Le pied-noir a écrit un roman. Il l’a écrit en 1943, alors que des Arabes mourraient pour libérer… la mère de ce pied-noir. Ce détail n’a pas semblé important pour le pied-noir. Il a juste écrit une histoire absurde. Il a parlé d’une mère morte, d’une mauresque battue, d’un Arabe abattu, et d’un pied noir assassin, résigné, puis révolté contre le Dieu des…autres. Le pied-noir a oublié de donner un nom à l’Arabe. Il n’a pas nommé la mauresque, non-plus. Le pied-noir a parlé d’autres choses, bien sûr. Il a parlé d’un chien maltraité, d’une mer rouge et du soleil…meurtrier. Une histoire absurde, en somme. Une histoire coloniale. Une histoire de… pied-noir.

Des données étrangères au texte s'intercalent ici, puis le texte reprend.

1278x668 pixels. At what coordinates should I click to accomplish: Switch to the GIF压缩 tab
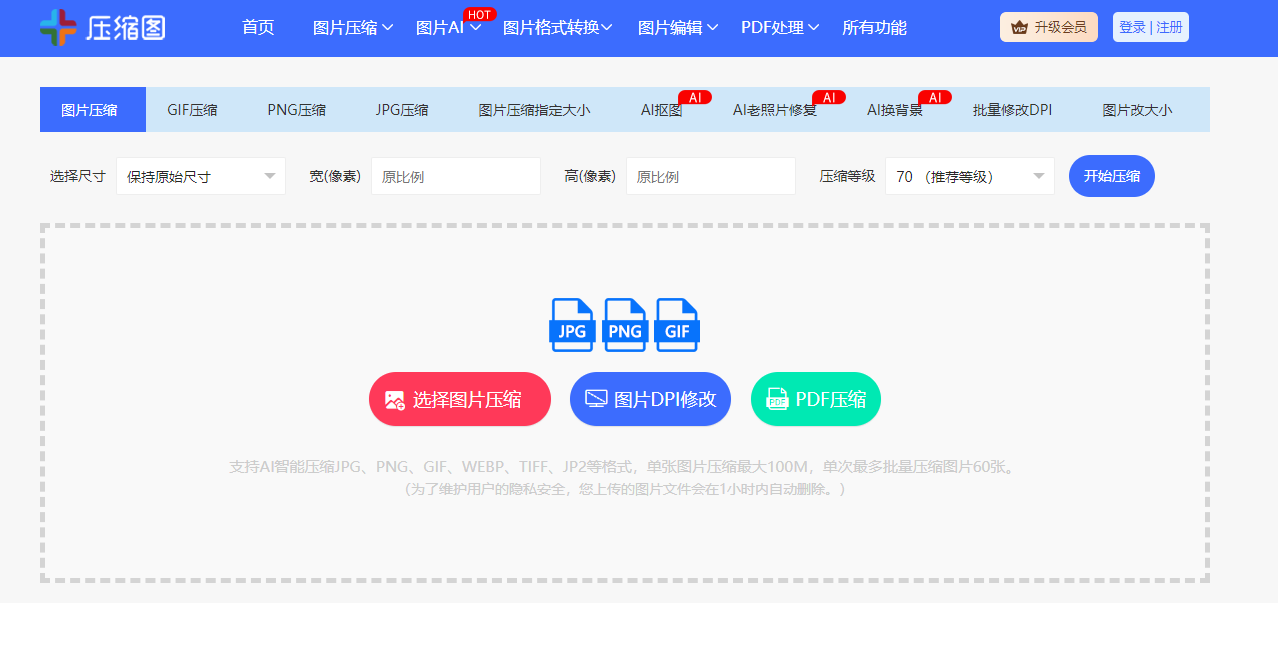coord(195,109)
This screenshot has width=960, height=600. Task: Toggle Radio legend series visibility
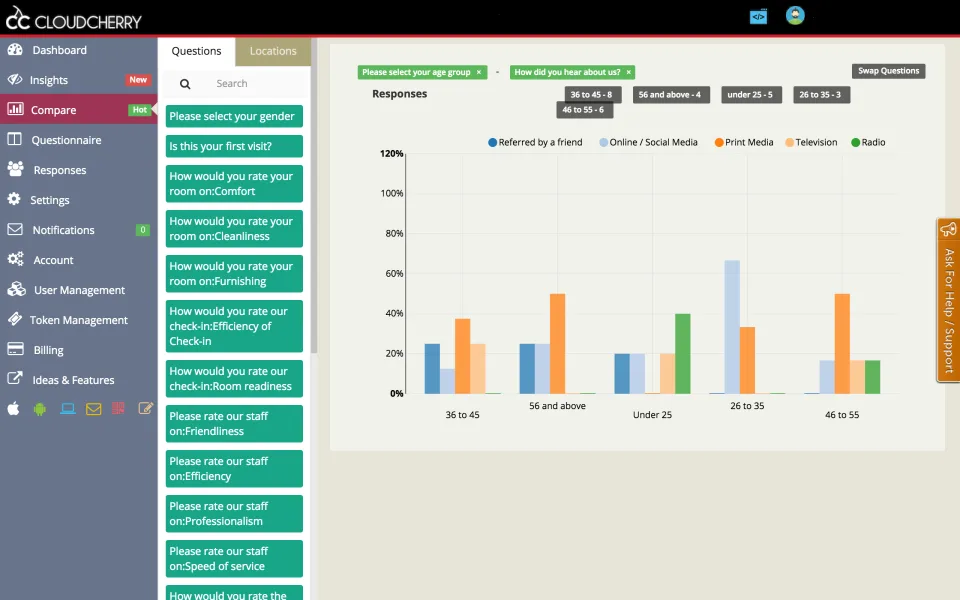(868, 142)
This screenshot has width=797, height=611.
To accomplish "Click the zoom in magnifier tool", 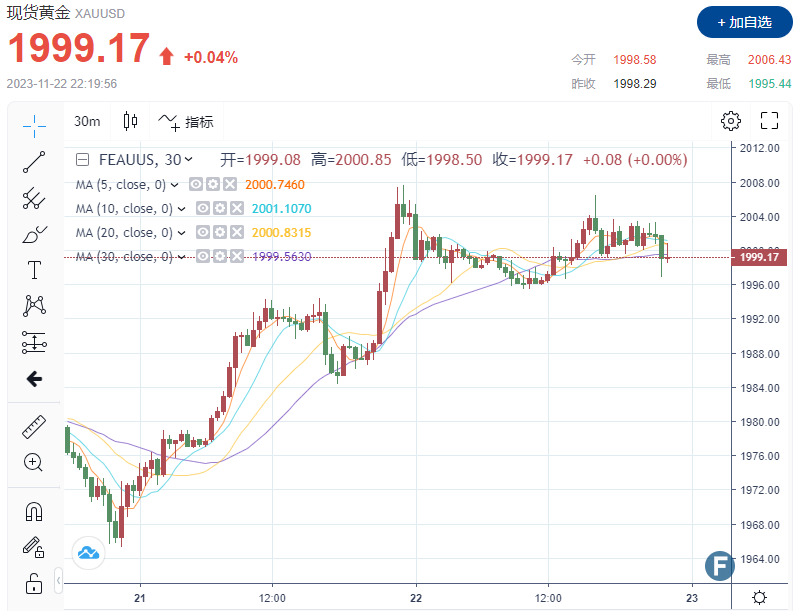I will (x=34, y=462).
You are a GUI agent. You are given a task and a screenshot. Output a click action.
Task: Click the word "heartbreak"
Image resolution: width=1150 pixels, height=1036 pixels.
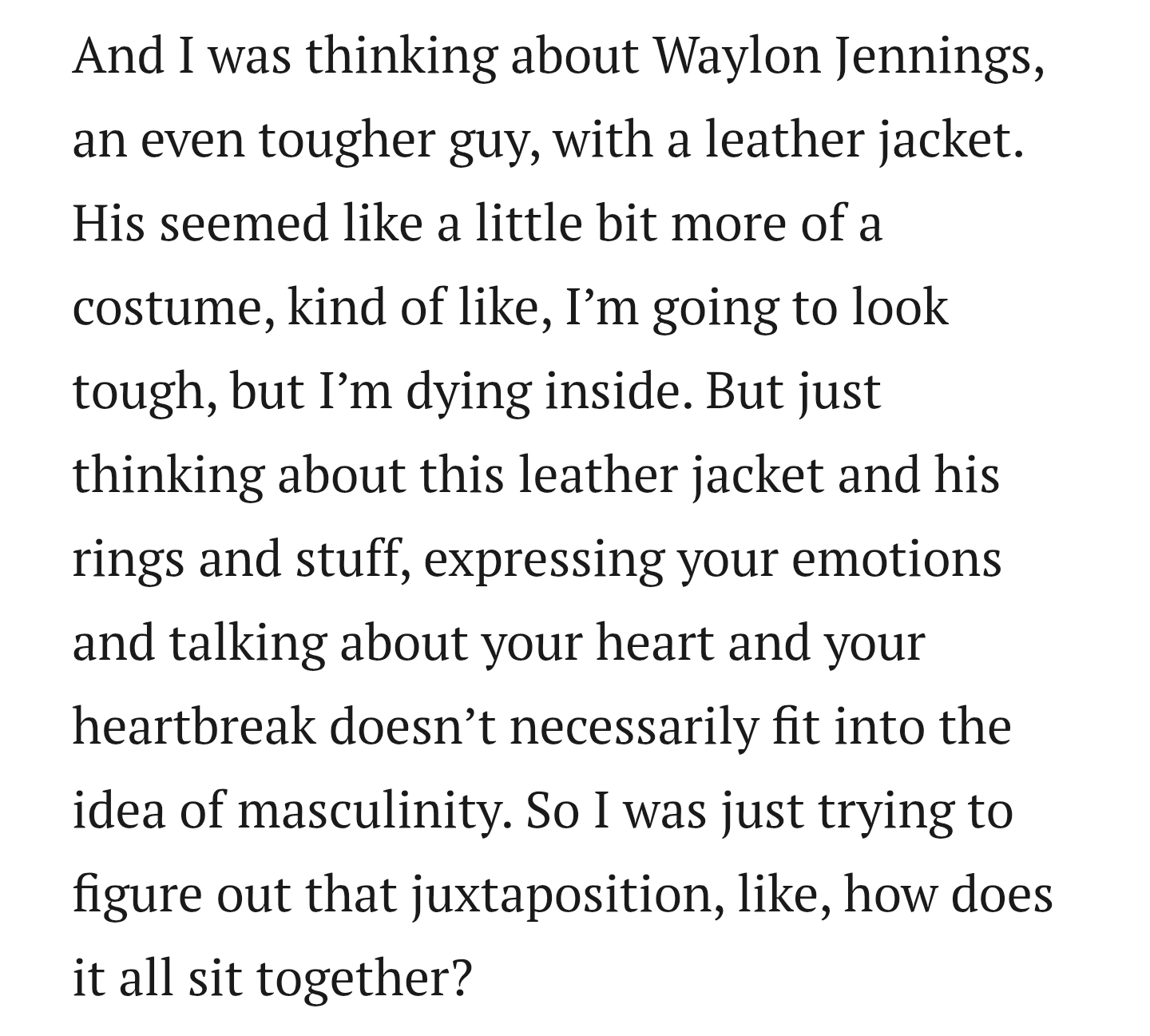click(194, 727)
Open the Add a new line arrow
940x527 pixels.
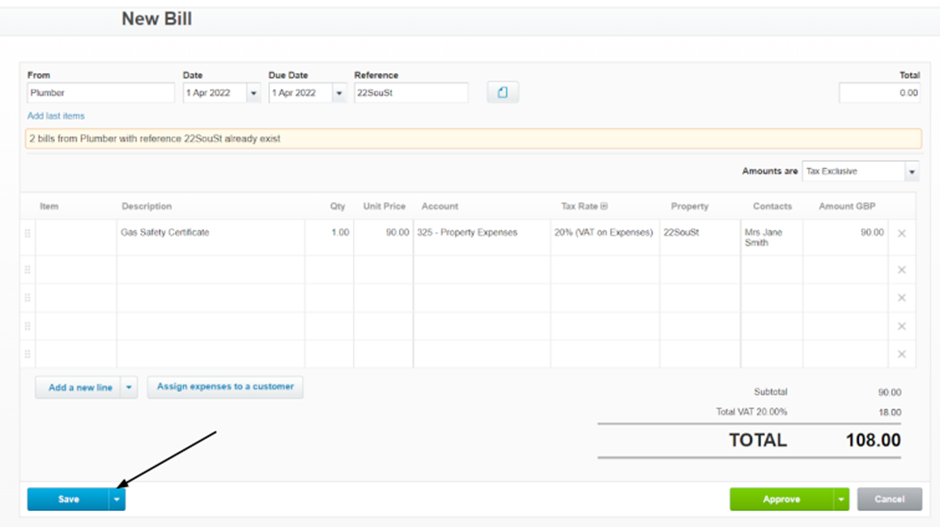pos(129,388)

Le colonisé a écrit un roman. Il l’a écrit en 2013, alors que des Arabes mourraient à Gaza. Ce détail n’a pas semblé important pour le colonisé…Il a juste voulu imiter son maitre pied-noir et écrire une histoire absurde. Le colonisé a voulu donner une identité à l’Arabe du roman du pied noir… Il a parlé, de la mère de l’Arabe toujours vivante, et du frère de l’Arabe devenu assassin, ivrogne, puis révolté contre le Dieu…des autres. Le colonisé a ignoré la mauresque…la sœur de l’Arabe. Il a ignoré aussi la colonisation et ses crimes, l’apartheid racial et ses pieds noirs. Le colonisé a parlé d’autres choses, bien sûr. Il a questionné la décolonisation. Il a dénigré la langue des Arabes, la religion des Arabes, et le Dieu des Arabes. Le colonisé a donné un nom à l’Arabe du pied-noir…pour mieux lui ôter toute…son identité. Une histoire absurde, en somme. Une histoire…néocoloniale. Une histoire…de colonisé.